21. Drawers

  04. Features No Comments

The classes that are responsible for drawing and handling the user-interaction logic of elements inside Power Inspector are called drawers.

You can think of drawers as Power Inspector’s unified and more powerful alternative to Unity’s custom editors and property drawers. and decorator drawers.

Full Backwards Compatibility

Power Inspector is fully backwards compatible with your existing collection of custom editors, property drawers and decorator drawers.

The drawers in Power Inspector can act as wrappers for all of the above, using them to draw the GUI in the inspector, and then augmenting them with additional Power Inspector-specific features such as Copy-Paste and Reset.

Nestable

The Drawers in Power Inspector are nestable in nature. Most drawers, outside the ones for simple built-in types, actually have multiple member drawers that handle most of the grunt work for them.
For example, the drawer for a GameObject can contain multiple member drawers to handle its components, all of which can contain multiple member drawers for handling their class members.

The fact that drawers are easily nestable makes it possible to build new drawers like you were working with lego blocks, utilizing the whole existing library of drawers to build a new drawer out of multiple members drawers.

No More Black Boxes

All drawers contain a wealth of information about themselves, like their label, type and value, their position inside the inspector view, and what member drawers they have.

The fact that the contents of custom editors are a total black box can be a very limiting factor, and makes advanced inspector features like content filtering very difficult to pull off.
But drawers unlock a whole new world of possibilities, since it is now for the first time possible to get detailed information about everything contained inside the inspector view.

Interface For Issuing Commands

All drawers contained inside the inspector view implement an interface called IDrawer. Through this interface, it is possible to issue any drawers various commands such as SetValue, Reset, OpenContextMenu and CopyToClipboard.

This again unlocks new possibilities for your editor tools, as it is now possible to communicate with contents of the inspector view on completely new level. Complex actions like “unfold everything inside the inspector” can now be done with just a few lines of code.

Easily Extendable

When you create a new custom editor, you usually have to start completely from scratch, manually fetching serialized properties for all the fields you want to expose, then manually drawing each one of them. To make even simple changes to the default editor, you can end up having to write a lot of boilerplate code.

With drawers I wanted to change this.

With drawers you can easily generate the default list of member drawers for any data you have with just one line of code. Once you have this, you can then modify it however you like. Maybe remove a couple of drawers from the beginning, sort the rest of them alphabetically by label, add a couple of new buttons in the middle, and replace that int drawer with a range drawer.
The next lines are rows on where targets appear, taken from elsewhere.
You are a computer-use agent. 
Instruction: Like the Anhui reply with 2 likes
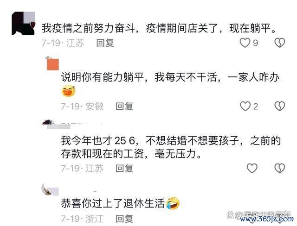point(245,106)
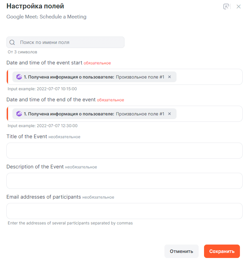Remove the tag from the event end field

click(x=169, y=114)
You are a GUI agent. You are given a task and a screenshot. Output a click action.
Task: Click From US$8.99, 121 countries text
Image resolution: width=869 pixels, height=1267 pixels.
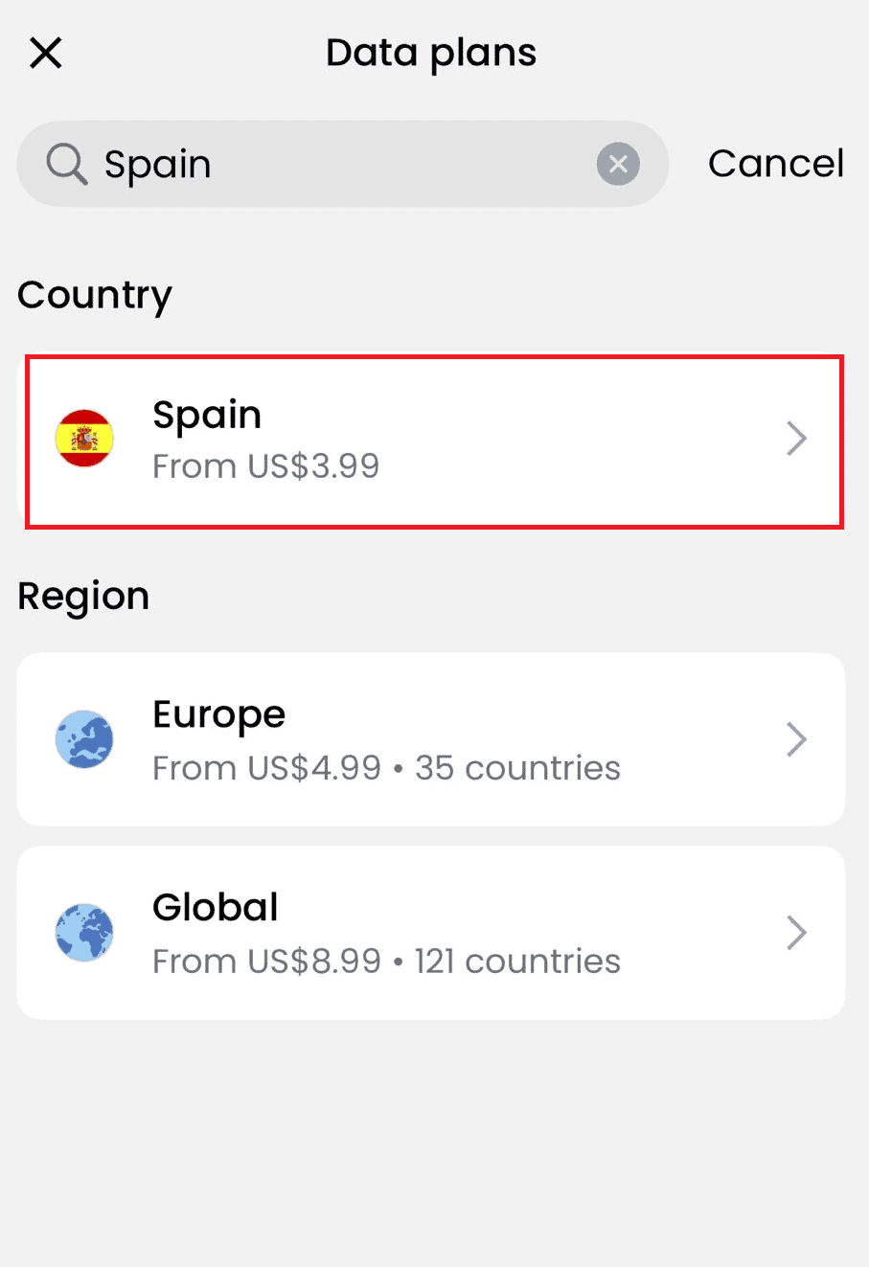pyautogui.click(x=386, y=962)
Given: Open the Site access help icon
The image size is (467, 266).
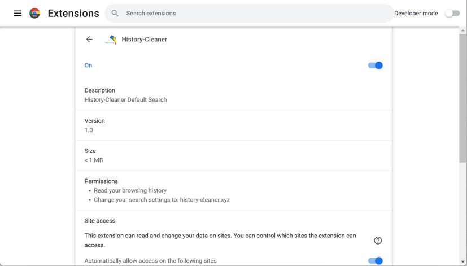Looking at the screenshot, I should pyautogui.click(x=378, y=241).
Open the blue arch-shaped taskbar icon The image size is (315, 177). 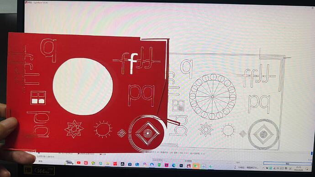tap(152, 165)
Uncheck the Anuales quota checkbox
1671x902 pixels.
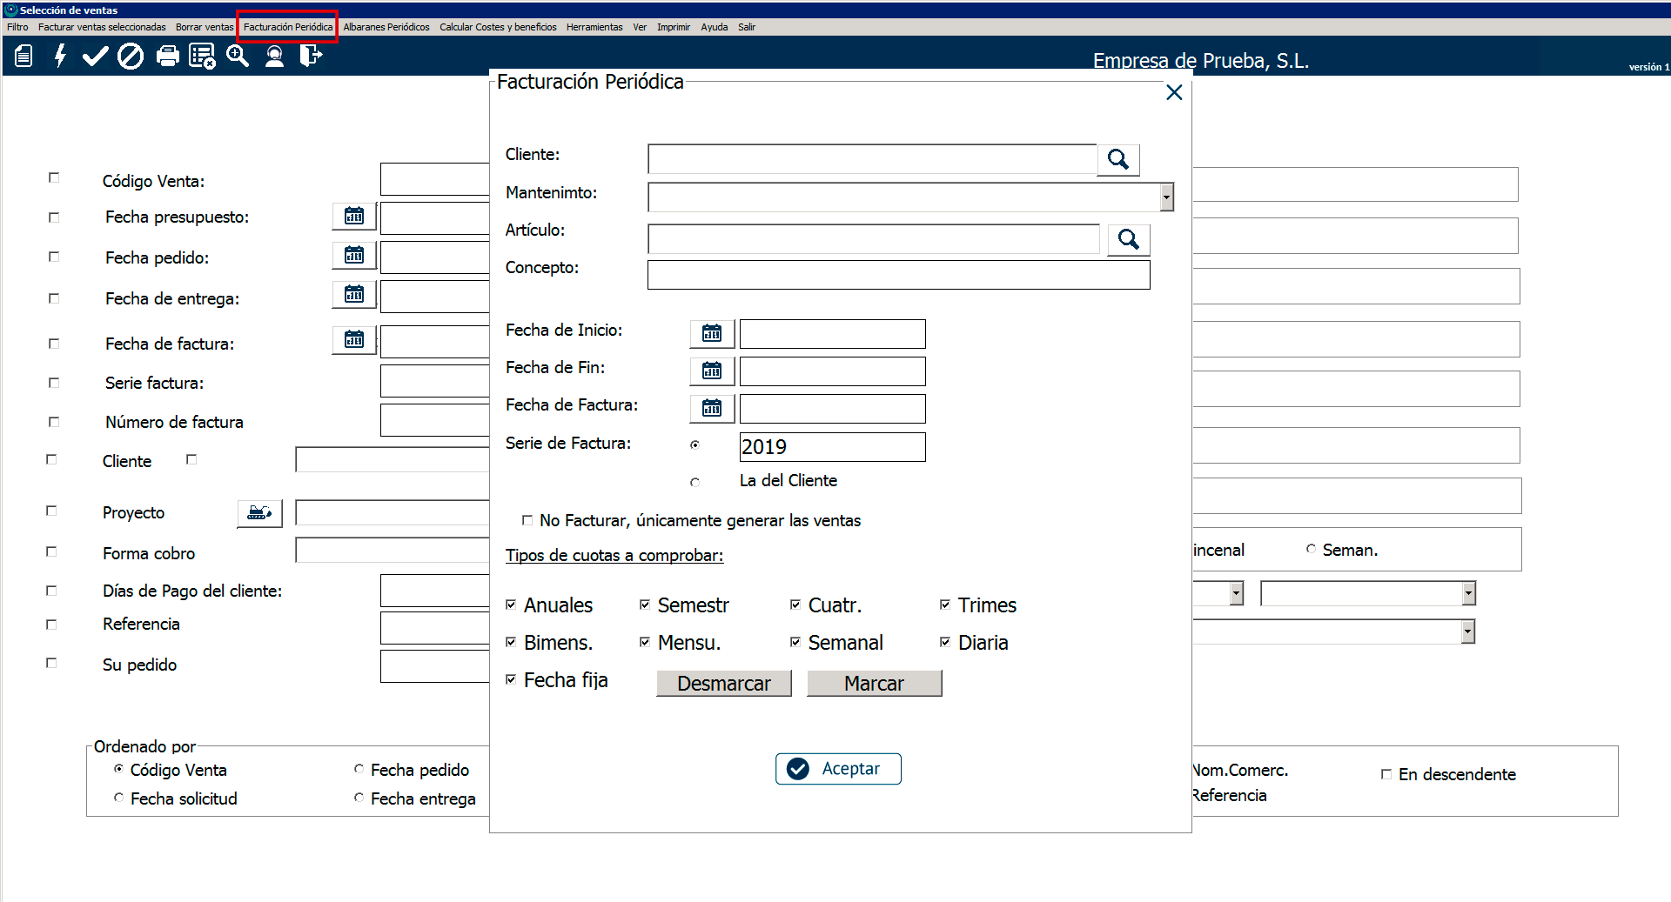pyautogui.click(x=511, y=605)
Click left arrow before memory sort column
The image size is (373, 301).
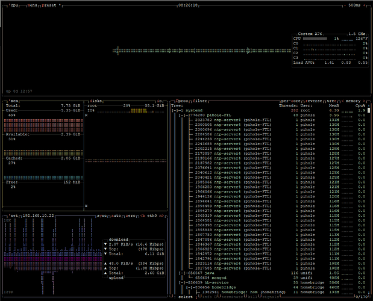point(342,101)
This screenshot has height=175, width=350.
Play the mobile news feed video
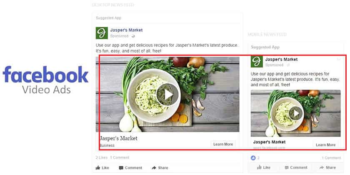[x=295, y=113]
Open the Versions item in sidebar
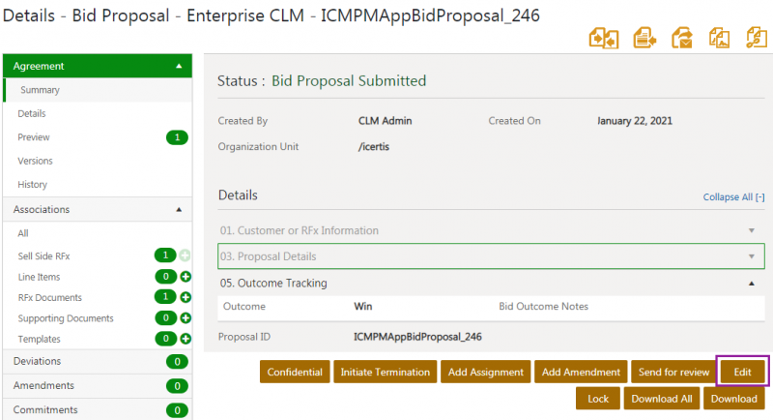This screenshot has width=773, height=420. coord(35,161)
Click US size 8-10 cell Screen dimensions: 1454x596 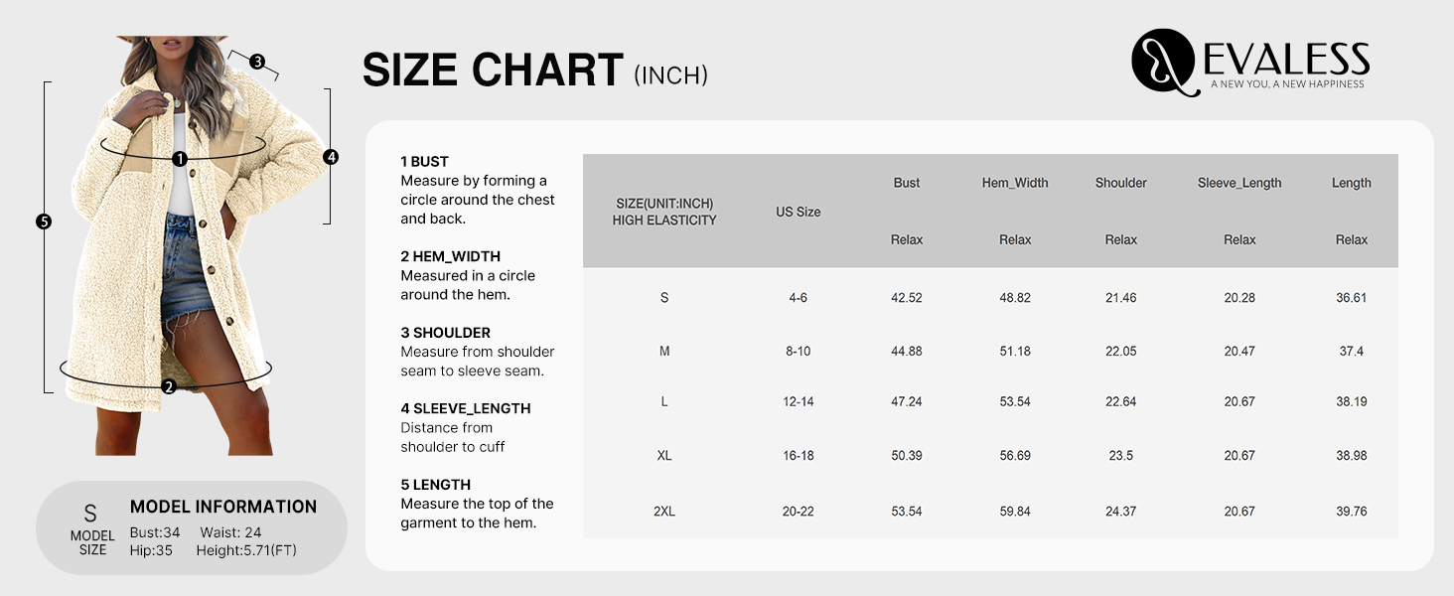pos(799,351)
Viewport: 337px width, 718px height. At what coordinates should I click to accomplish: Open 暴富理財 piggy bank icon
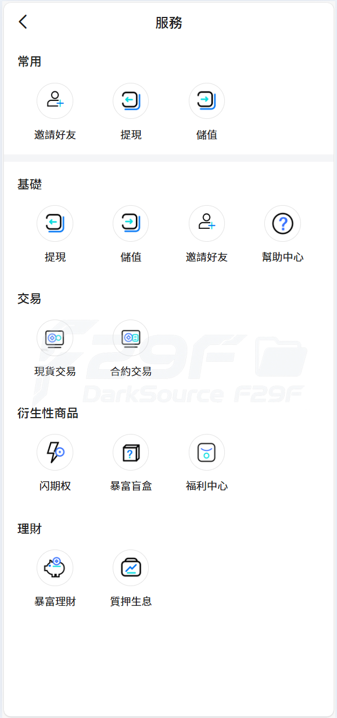[x=55, y=568]
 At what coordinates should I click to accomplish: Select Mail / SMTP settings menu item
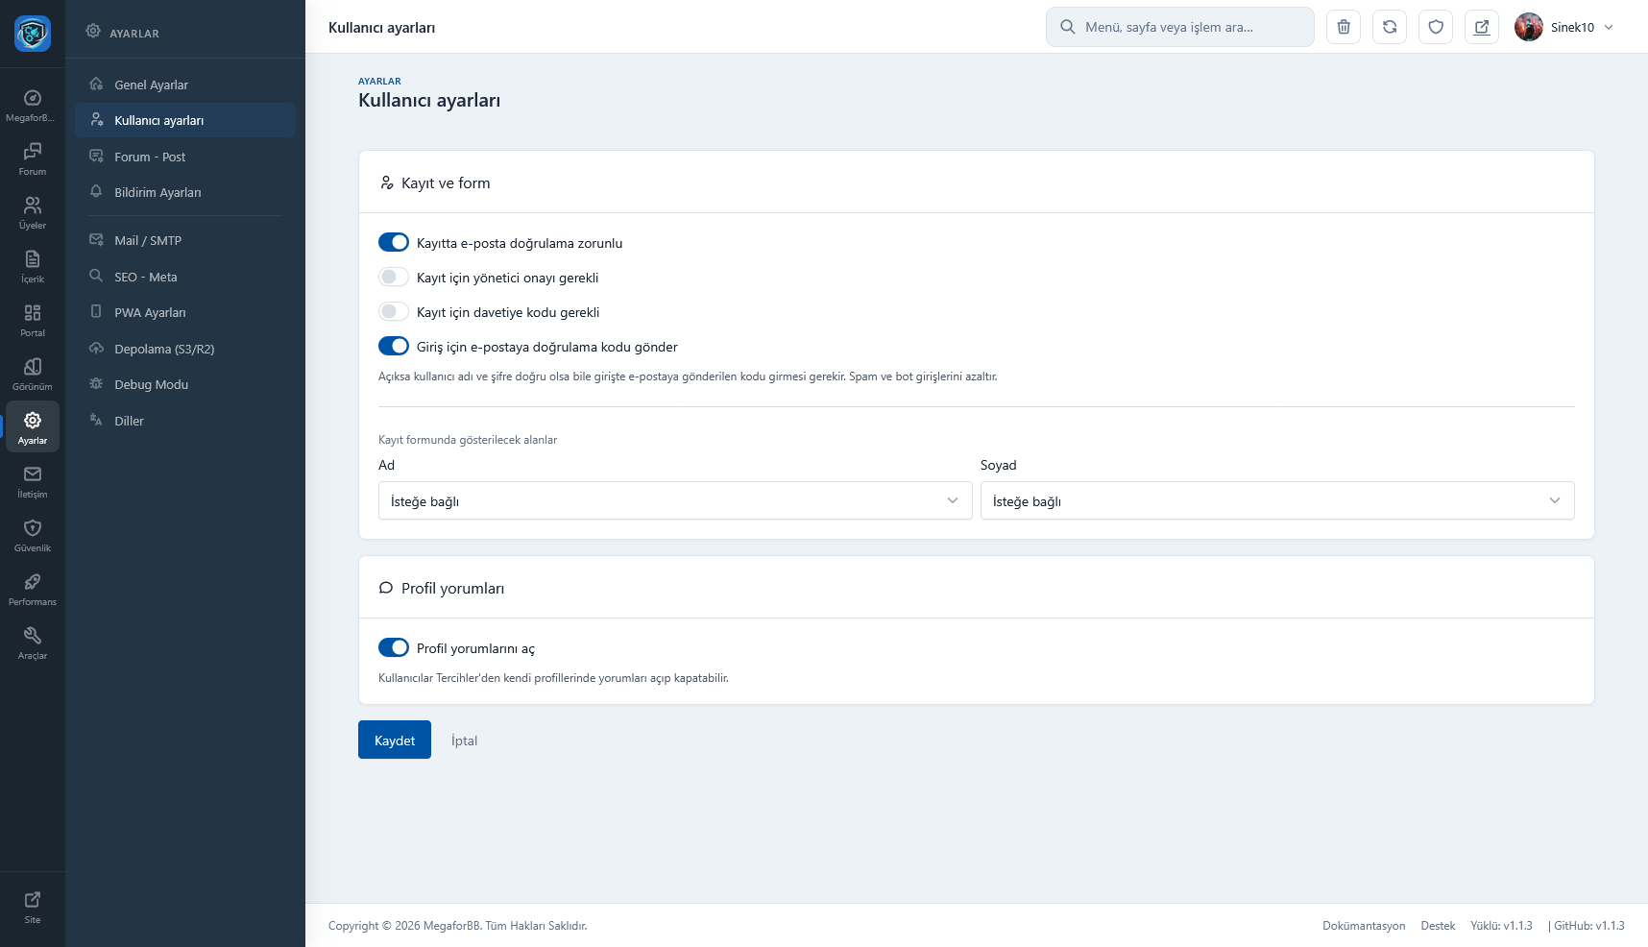(x=148, y=241)
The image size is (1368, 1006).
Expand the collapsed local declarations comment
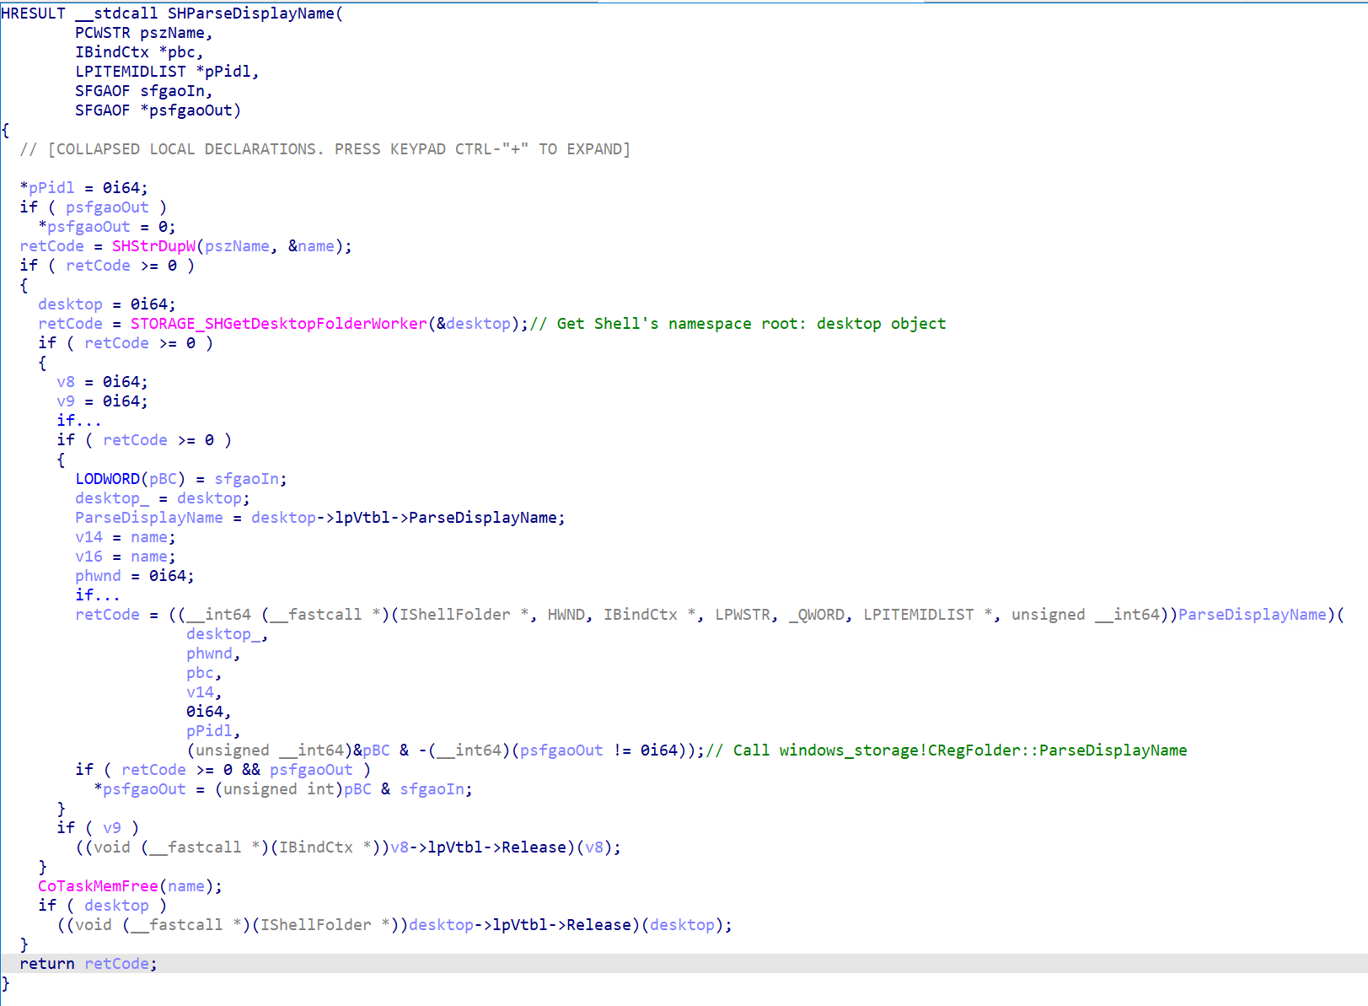pos(325,149)
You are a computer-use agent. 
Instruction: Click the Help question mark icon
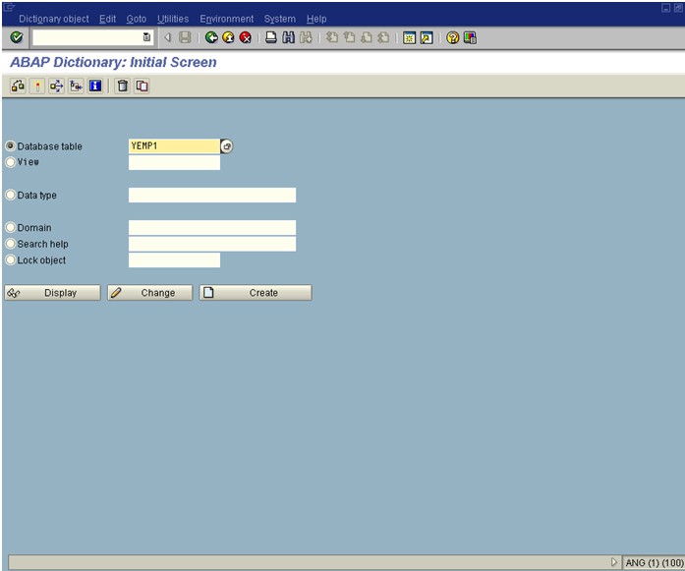[x=452, y=37]
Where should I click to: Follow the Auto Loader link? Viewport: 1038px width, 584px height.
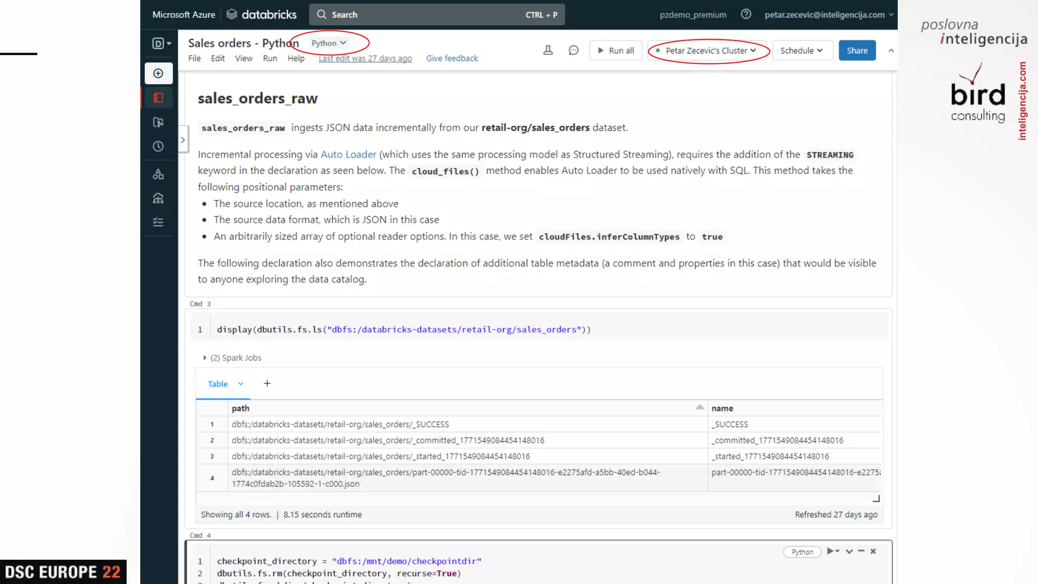348,155
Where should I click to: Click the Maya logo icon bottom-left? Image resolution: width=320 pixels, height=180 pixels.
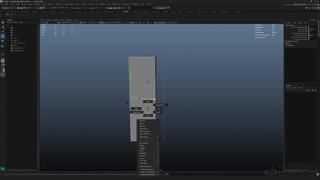tap(3, 169)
A big benefit of working in this way, modifying instead of starting from scratch, is that your custom drawers can adapt much better when you make changes to your target classes. This means that if you add a new field to your MonoBehaviour later on, you’re much less likely to need to have to go edit its custom drawer to have that field show up, than if you were working with custom editors.

Change Only What You Need

Another thing about drawers that makes them more easily extendable, is that their functionality has been divided under several different methods. While in custom editors pretty much all of your logic is stuffed inside a single OnInspectorGUI method, with drawers the logic has been split under many different methods. This means that you can only override the specific aspects of a drawer that you want to modify.

For example, you can override the BuildContextMenu method if you just want to add a couple of new items to the context menu. You can override the OnMouseover method if you just want to display a tooltip while the mouse cursor is positioned over the drawer. You can override the OnDoubleClick method if you just want to ping an some asset when the drawer is double-clicked.